* _TASK TO COMPLETE_:
Your output should be the lines from the start of the data through the line containing "Weitere Informationen anzeigen (45, 97)", exactly and nothing more.

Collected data
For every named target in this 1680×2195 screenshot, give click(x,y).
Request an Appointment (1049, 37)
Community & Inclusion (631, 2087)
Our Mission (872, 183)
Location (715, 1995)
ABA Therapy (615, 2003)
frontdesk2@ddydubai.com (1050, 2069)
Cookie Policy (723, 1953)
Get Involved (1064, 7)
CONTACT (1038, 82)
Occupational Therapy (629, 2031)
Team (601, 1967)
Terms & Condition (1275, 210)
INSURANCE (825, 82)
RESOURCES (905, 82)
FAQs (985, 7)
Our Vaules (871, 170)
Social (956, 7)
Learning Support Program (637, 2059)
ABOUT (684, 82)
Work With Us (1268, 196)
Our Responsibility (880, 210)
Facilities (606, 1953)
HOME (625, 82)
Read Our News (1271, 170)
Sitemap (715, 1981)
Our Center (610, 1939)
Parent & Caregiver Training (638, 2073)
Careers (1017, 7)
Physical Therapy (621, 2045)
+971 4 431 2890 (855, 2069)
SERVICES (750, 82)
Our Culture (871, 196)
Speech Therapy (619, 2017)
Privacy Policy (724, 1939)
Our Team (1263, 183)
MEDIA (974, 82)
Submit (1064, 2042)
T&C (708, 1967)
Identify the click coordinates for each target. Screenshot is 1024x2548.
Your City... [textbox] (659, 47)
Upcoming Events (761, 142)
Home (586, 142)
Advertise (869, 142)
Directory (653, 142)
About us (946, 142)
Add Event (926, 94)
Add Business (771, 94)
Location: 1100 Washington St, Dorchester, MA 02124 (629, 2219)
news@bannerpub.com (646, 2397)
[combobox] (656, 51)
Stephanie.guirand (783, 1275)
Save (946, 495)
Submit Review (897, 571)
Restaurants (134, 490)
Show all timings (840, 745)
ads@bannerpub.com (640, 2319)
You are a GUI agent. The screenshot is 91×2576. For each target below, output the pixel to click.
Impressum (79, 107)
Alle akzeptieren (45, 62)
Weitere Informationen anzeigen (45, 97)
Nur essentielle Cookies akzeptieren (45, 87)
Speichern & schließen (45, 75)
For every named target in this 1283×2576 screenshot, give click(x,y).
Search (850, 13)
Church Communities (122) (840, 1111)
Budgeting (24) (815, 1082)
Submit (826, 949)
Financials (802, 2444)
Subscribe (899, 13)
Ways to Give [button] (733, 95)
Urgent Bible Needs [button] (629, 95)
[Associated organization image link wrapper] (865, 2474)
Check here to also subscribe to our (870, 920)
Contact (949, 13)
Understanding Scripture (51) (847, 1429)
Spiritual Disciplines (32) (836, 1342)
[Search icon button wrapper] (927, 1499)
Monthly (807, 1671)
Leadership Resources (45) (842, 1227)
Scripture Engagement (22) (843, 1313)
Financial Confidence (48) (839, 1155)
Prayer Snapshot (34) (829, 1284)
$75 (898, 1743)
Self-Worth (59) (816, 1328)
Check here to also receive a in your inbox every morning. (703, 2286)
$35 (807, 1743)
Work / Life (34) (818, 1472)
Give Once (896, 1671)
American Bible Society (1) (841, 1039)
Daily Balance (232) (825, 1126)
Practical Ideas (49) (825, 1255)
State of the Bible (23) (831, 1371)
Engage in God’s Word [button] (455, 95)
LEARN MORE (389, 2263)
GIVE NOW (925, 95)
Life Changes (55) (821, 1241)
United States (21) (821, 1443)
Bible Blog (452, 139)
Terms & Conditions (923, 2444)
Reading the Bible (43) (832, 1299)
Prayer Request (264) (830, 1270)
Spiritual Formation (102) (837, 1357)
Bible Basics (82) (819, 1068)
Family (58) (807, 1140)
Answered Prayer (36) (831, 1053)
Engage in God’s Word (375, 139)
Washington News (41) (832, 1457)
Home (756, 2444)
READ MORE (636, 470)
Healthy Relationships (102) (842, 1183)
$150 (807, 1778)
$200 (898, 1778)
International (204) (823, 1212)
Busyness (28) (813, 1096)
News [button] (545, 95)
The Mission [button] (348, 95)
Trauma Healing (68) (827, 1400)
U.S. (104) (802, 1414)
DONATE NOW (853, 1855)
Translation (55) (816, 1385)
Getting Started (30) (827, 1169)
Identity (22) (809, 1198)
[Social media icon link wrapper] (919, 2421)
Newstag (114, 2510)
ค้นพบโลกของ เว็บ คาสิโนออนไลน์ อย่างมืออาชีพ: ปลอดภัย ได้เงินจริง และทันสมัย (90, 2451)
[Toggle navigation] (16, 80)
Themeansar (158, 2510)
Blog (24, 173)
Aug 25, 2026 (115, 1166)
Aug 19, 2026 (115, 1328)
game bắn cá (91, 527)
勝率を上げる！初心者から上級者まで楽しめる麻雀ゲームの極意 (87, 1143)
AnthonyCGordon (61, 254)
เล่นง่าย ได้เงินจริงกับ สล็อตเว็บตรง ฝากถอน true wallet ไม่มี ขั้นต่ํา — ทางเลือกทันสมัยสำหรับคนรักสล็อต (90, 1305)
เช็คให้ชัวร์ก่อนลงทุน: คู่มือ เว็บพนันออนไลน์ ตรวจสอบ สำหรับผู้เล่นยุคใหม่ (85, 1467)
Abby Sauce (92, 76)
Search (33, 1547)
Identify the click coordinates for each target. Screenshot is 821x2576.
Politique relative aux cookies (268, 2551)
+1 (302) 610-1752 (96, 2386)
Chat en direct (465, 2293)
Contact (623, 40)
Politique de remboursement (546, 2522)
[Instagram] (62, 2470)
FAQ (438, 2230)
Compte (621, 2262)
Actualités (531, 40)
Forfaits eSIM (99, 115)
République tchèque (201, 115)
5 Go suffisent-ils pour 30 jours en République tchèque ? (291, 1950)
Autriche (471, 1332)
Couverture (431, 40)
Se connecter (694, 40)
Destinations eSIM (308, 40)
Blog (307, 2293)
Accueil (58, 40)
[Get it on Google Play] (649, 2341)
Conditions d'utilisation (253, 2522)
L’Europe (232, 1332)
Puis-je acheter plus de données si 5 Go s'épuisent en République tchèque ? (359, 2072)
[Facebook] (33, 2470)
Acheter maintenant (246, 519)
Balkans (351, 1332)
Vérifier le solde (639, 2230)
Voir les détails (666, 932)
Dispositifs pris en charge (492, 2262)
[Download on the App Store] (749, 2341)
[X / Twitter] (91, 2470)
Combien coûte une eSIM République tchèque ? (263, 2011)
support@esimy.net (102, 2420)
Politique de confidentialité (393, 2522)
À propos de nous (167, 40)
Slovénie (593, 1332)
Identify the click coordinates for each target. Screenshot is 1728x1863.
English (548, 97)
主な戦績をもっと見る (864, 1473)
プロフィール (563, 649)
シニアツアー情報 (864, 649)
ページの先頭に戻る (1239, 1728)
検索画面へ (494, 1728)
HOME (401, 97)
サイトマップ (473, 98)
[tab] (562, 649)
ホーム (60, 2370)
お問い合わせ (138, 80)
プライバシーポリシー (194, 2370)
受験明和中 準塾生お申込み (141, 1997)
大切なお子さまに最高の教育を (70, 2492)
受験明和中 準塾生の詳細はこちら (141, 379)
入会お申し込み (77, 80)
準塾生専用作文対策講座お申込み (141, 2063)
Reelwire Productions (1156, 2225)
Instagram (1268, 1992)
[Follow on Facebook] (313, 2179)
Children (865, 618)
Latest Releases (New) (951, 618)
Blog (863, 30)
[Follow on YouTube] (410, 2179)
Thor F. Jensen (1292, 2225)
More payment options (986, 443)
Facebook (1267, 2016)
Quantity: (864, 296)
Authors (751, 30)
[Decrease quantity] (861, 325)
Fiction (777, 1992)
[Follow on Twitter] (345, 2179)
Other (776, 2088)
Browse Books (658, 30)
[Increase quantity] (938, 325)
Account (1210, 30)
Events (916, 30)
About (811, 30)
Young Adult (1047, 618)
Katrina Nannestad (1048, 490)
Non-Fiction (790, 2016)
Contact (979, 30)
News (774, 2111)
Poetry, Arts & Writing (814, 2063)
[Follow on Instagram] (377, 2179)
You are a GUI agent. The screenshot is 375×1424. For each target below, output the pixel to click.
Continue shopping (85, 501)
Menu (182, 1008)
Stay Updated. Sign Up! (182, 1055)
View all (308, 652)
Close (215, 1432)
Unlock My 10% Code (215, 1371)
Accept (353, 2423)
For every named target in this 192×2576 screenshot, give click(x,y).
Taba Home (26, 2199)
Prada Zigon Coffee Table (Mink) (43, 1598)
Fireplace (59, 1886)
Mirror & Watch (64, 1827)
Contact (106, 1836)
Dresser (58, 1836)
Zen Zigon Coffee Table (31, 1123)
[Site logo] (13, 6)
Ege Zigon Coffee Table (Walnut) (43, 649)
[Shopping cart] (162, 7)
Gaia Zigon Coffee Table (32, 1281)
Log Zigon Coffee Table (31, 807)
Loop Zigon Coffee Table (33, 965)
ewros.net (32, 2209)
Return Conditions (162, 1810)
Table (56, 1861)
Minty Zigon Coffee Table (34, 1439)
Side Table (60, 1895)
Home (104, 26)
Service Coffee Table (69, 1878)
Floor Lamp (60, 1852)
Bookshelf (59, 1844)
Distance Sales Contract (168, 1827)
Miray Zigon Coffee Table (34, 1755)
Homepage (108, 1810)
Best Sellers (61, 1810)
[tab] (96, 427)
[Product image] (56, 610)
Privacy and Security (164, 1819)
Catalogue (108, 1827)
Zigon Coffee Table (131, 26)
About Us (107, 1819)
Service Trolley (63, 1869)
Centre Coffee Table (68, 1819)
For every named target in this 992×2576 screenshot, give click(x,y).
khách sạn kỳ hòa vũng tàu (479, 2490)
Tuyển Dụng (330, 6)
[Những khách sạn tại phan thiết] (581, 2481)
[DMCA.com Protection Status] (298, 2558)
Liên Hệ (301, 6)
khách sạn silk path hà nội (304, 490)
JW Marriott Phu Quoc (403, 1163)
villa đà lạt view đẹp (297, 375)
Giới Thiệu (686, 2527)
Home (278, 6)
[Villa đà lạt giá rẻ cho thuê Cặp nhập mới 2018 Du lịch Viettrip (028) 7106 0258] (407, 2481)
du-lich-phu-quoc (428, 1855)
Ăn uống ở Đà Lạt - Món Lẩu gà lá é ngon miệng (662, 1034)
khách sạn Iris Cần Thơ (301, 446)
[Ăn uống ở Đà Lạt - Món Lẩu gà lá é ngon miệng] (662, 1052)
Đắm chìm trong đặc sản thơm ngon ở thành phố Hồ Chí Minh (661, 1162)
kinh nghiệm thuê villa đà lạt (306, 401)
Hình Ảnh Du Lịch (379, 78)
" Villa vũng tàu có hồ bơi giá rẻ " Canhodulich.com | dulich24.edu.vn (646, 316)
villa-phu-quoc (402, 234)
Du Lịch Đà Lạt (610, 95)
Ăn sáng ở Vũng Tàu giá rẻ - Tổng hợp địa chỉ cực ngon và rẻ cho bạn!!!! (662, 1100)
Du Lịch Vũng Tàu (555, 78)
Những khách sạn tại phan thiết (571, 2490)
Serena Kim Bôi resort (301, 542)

* _SOLUTION TO THIS TASK_:
For every named target in this 1680×2195 screenshot, give click(x,y).
Request an Appointment (1049, 37)
Community & Inclusion (631, 2087)
Our Mission (872, 183)
Location (715, 1995)
ABA Therapy (615, 2003)
frontdesk2@ddydubai.com (1050, 2069)
Cookie Policy (723, 1953)
Get Involved (1064, 7)
CONTACT (1038, 82)
Occupational Therapy (629, 2031)
Team (601, 1967)
Terms & Condition (1275, 210)
INSURANCE (825, 82)
RESOURCES (905, 82)
FAQs (985, 7)
Our Vaules (871, 170)
Social (956, 7)
Learning Support Program (637, 2059)
ABOUT (684, 82)
Work With Us (1268, 196)
Our Responsibility (880, 210)
Facilities (606, 1953)
HOME (625, 82)
Read Our News (1271, 170)
Sitemap (715, 1981)
Our Center (610, 1939)
Parent & Caregiver Training (638, 2073)
Careers (1017, 7)
Physical Therapy (621, 2045)
+971 4 431 2890 (855, 2069)
SERVICES (750, 82)
Our Culture (871, 196)
Speech Therapy (619, 2017)
Privacy Policy (724, 1939)
Our Team (1263, 183)
MEDIA (974, 82)
Submit (1064, 2042)
T&C (708, 1967)
Identify the click coordinates for each target. Screenshot is 1024x2548.
Your City... [textbox] (659, 47)
Upcoming Events (761, 142)
Home (586, 142)
Advertise (869, 142)
Directory (653, 142)
About us (946, 142)
Add Event (926, 94)
Add Business (771, 94)
Location: 1100 Washington St, Dorchester, MA 02124 (629, 2219)
news@bannerpub.com (646, 2397)
[combobox] (656, 51)
Stephanie.guirand (783, 1275)
Save (946, 495)
Submit Review (897, 571)
Restaurants (134, 490)
Show all timings (840, 745)
ads@bannerpub.com (640, 2319)
You are a GUI agent. The screenshot is 91×2576. For each target below, output the pixel to click.
Impressum (79, 107)
Alle akzeptieren (45, 62)
Weitere Informationen anzeigen (45, 97)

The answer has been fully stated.